E' sera, fa freddo fuori, i vetri sono pieni di brina, il giardino condominiale è una pista di ghiaccio per pattinatori professionisti, i bambini dormono ed è pure Halloween? Ok, non è che proprio proprio amiamo Jack O' Lantern alla follia, ma, via, uno scheletrino non ce lo leva nessuno.
Così, valà, mi leggo
di Jack The Ripper, che tanto sono solo 37 pagine, giusto il momento
a cavallo della mezzanotte, chè domani, all’alba, sarà già
troppo tardi e fuori luogo.
E
supponiamo – ci proveremo, poi vi daremo notizie – che "Keepsakes" 2011 letto al momento giusto, potrebbe
dare risultati eccezionali.
Insomma,
il pensiero allo specchio: rifletto sul mood, e POI scelgo il libro
(una sorta di “cherrypicking” de no' artri), perché DI SICURO,
tra tutto quello che questo signore all’apparenza modesto s'è inventato, qualcosa
di buono c’è.
Gli
amici di Zazie mi sa che ci andrebbero a nozze e il lettore rischia, vedi sopra, la dipendenza.
Ma
siì, ma siì (segue gesto vago con la mano destra, di polso, rotatorio da sotto in su, della serie go ahead, via, lascia correre, panta rei)... perché c’è il fascino della short story, quella cosa
che vedi e non vedi, una finestra aperta su un mondo già cominciato,
e che poi qualcun altro chiude così, all’improvviso, e per una
volta – finalmente – ti senti trascinato via, in balìa dello
scrittore che, con il lettore, fa quel che vuole lui.
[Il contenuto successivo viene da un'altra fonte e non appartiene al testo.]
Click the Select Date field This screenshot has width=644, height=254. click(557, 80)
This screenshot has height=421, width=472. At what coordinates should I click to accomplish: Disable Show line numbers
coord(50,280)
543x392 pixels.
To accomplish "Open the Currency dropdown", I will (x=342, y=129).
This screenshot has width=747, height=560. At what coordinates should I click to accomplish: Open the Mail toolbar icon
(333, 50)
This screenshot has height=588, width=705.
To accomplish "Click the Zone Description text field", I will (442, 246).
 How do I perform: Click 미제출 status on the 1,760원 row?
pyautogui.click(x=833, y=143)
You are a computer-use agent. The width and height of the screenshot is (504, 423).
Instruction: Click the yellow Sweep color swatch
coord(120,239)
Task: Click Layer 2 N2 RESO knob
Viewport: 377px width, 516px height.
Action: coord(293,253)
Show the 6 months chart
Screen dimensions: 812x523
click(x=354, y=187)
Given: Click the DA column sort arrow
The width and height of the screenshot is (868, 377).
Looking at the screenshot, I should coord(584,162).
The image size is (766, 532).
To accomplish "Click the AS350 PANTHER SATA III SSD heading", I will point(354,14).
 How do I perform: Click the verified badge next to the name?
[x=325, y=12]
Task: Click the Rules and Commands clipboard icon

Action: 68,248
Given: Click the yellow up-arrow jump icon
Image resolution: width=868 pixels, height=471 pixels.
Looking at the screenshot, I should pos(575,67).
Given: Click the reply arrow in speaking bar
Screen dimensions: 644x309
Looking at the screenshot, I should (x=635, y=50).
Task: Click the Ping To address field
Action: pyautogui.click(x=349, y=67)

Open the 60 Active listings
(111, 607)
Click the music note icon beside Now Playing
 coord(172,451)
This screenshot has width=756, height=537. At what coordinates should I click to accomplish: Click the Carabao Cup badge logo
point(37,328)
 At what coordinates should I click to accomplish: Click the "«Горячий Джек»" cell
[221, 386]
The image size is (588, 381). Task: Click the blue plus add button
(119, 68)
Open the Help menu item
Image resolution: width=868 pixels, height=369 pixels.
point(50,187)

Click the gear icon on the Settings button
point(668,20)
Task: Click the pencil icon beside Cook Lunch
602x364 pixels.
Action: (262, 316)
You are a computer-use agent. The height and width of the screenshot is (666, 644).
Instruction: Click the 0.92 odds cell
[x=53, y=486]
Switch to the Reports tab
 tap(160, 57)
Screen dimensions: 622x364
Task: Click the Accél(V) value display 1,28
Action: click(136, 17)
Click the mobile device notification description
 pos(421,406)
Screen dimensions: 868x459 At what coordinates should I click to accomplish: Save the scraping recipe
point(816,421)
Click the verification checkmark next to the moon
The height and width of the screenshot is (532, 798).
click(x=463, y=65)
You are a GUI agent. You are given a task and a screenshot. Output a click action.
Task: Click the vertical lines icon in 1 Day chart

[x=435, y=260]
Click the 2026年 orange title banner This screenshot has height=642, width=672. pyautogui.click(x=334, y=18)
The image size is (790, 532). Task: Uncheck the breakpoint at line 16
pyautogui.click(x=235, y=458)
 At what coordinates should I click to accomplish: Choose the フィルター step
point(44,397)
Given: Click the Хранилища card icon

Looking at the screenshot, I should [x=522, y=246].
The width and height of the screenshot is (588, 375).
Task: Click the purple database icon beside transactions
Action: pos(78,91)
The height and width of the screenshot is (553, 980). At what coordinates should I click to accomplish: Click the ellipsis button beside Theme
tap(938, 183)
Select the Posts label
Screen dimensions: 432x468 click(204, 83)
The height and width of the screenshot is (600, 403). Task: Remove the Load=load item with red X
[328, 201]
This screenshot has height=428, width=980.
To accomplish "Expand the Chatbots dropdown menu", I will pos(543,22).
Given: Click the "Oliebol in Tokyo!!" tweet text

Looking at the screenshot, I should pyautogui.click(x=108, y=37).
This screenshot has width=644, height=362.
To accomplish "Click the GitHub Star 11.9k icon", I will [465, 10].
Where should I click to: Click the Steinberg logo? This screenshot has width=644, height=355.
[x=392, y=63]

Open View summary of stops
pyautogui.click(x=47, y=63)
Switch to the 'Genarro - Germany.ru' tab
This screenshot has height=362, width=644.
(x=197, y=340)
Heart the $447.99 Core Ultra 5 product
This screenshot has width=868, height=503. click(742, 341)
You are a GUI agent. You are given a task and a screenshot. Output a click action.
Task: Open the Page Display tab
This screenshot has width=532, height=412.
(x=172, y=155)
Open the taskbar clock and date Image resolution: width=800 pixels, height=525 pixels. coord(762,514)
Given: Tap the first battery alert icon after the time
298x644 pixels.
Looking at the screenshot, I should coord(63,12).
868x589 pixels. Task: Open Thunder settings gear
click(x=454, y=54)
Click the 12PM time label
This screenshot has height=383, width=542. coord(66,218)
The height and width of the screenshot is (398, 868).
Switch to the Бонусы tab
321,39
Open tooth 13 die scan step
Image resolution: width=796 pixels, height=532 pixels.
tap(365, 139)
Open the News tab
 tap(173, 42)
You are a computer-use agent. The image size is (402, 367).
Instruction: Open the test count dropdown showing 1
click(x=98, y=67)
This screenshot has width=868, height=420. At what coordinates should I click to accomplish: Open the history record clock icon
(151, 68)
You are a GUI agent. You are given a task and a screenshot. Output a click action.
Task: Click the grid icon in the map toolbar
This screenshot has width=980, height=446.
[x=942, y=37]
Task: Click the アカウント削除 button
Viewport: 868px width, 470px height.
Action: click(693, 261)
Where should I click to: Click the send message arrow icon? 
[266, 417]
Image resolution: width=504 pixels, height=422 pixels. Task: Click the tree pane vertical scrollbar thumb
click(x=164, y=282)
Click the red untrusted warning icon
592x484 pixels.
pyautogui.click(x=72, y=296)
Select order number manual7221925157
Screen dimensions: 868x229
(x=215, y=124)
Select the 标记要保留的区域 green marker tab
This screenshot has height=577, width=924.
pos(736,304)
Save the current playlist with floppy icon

E’ l’arte
del togliere al posto del mettere, caratteristica principe del
racconto ben riuscito.
Un so-ma-non-so e e non posso sapere,
intuizioni di particolari minimi eppure pregnanti, descrizioni
accennate ma vivide e significative, dialoghi serrati perché
vincolati dall’economia della tipologia narrativa.
Perché
delle volte è molto più semplice puntare al malloppone in tre volumi
piuttosto che a un minimo sindacabile composto da 37 pagine fronte e
retro, come a dire, eh, mo' te voglio, a rifletterci sopra.